Omemee was a dancing town. Anyone in the area who enjoyed dancing would go to Omemee to dance. The dances were held in the ballroom on the second floor of Harrington’s Hall. Omemee’s brass band was one of the best in the whole state.

Image 7: Omemee was organized by the Great Northern Railroad after the post office had already been established there. In 1905, the Soo Line built a track along the southern edge of town. Omemee seemed to be in a good position to grow, but over the decades slowly lost population and then was abandoned altogether. SHSND 2012-P-009-02

In 1926, Chris Rasmussen opened the Omemee Bottling Works where he made several flavors of soda. People said that he learned the art of soda making in Denmark where he was born. Everyone agreed that Rasmussen’s soda was the best, especially the orange flavor. Rasmussen said that the secret to the excellent qualities of his soda was the water. He brought it to town from the well on the Krohn farm which had the best water around. A bottle of Omemee soda cost five cents. (See Image 7.)

During World War II, opportunities for work in California or Seattle, Washington encouraged many Omemee residents to move west. Few returned to the small Bottineau County town. The shrinking population caused the Presbyterians and the Methodists to join together to keep one church open. The railroad depot was closed. Schools in the district consolidated. In 1951, Omemee High closed, and students took a bus into Bottineau for high school.

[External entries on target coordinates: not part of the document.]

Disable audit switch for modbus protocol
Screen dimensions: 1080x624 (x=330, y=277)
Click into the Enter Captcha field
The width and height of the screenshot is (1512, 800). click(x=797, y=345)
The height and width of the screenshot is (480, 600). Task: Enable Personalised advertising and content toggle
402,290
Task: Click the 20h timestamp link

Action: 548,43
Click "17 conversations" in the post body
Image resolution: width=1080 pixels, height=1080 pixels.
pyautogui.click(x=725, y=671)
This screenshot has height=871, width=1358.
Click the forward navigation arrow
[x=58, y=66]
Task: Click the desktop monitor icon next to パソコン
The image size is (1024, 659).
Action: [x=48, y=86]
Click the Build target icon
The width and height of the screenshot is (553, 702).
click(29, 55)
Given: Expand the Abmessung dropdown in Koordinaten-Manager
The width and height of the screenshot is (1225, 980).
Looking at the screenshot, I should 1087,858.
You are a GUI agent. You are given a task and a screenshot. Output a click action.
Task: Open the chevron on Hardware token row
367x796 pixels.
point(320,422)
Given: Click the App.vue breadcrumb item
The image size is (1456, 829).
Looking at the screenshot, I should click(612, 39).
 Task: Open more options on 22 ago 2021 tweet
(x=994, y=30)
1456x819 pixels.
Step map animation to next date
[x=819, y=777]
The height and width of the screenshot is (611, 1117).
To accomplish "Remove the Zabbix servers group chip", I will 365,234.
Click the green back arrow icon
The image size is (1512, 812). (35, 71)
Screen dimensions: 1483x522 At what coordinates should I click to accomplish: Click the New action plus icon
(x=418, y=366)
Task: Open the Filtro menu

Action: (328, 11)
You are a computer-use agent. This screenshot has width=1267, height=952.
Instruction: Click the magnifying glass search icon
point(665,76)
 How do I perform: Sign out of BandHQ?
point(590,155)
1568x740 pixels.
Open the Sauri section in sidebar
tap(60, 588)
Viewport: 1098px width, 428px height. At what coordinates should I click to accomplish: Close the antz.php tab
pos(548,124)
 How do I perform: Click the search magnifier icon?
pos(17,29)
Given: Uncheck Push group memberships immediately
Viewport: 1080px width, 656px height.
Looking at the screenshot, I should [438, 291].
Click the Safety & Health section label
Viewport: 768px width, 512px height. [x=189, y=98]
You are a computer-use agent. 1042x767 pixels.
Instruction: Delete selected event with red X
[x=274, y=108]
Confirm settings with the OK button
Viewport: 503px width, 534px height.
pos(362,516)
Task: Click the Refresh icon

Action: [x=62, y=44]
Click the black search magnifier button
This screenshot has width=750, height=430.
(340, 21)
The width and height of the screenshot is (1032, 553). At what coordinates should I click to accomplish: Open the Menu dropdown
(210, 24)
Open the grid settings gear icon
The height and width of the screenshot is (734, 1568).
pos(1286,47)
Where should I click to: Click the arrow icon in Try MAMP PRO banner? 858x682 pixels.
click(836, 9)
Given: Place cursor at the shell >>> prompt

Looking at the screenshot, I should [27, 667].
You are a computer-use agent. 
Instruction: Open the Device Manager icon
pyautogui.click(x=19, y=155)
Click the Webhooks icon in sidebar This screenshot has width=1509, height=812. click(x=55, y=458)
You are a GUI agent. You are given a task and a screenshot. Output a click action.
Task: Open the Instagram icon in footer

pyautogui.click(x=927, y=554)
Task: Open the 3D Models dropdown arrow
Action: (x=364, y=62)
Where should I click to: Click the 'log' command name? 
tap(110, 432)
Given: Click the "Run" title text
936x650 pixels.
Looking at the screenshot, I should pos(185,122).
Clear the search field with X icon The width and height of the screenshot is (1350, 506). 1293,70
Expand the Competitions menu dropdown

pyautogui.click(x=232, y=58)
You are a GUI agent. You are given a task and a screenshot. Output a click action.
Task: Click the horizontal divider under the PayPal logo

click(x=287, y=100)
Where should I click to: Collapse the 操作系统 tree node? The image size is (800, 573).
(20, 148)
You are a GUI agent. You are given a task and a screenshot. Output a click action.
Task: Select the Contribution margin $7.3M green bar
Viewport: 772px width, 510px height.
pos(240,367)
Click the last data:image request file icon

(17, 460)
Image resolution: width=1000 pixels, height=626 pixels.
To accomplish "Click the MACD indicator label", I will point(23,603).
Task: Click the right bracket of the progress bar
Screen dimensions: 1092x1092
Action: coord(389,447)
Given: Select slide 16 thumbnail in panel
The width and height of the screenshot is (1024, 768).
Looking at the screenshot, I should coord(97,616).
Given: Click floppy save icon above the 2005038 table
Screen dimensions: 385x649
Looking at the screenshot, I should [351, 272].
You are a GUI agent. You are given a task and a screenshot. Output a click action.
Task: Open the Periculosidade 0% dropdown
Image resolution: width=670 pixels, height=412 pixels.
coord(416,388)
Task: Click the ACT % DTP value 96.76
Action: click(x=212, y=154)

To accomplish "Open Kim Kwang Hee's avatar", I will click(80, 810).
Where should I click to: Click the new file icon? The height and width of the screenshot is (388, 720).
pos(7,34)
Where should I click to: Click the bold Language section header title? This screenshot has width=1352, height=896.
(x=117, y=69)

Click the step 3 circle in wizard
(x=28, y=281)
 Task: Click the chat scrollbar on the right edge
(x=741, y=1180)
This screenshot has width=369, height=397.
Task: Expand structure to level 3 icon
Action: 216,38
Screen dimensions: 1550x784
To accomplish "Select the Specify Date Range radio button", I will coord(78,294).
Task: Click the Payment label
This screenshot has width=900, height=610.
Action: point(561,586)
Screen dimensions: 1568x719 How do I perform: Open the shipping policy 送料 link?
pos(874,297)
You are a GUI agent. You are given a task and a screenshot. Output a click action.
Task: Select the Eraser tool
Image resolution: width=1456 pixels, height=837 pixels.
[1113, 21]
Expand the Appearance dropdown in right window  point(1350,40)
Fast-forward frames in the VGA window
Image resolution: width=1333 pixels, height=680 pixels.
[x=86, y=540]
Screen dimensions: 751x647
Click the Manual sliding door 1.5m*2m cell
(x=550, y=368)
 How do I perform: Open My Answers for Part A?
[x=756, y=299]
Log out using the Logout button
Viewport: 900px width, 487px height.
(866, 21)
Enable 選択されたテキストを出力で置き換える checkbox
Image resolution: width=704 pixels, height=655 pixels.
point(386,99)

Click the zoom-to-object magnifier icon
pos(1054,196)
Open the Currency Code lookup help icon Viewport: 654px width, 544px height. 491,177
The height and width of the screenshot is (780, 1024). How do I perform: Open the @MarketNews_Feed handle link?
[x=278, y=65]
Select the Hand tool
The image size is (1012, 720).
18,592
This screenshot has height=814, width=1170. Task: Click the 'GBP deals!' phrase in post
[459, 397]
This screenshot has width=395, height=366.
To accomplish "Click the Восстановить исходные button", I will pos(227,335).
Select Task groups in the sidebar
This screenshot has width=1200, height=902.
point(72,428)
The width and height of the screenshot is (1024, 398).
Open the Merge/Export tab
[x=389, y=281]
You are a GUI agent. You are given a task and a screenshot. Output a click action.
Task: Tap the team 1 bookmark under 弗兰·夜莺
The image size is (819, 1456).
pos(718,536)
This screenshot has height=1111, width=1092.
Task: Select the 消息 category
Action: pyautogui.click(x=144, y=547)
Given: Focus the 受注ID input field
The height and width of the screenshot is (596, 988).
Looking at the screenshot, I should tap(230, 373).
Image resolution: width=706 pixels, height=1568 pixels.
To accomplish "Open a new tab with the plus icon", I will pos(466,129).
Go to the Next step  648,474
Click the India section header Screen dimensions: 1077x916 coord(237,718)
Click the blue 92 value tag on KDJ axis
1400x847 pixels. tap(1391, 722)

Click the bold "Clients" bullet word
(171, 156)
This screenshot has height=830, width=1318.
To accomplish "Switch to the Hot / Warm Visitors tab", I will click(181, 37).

The toughest year in Omemee’s decline was 1965. The town’s population had fallen to fewer than 10 people. The grade school and the post office closed. The town held on for a few more years. Then, in 1969, Grace Schultz closed her store and moved to Bottineau with her husband. Chris Rasmussen closed the soda factory. Omemee now had a glorious past, but no future.

Why is this important? Omemee’s story is much like the story of other North Dakota towns. It is a story of change. Many factors contributed to the death of Omemee. Omemee began as a service town to farms and the railroads. In time, the declining rural population meant there were fewer customers for the stores of Omemee. Automobiles brought people to town for dances, but also made it very easy for people to drive to Bottineau or Minot to shop, attend church, or work. World War II caused a major loss of population as young people left Omemee for good jobs on the West Coast or went into military service.

Economic troubles killed Omemee and other small towns. However, small towns had a very important social quality that could not be replaced by city life. Jacelyn Simonski who grew up in Omemee remembered how important Omemee was in her life: “I still have . . . fond memories of growing up in a place where you know everyone you meet on the street, where people really know one another and help each other, or just stop by unannounced for a cup of coffee or a visit.” Omemee died because other towns were bigger, but no other place was better.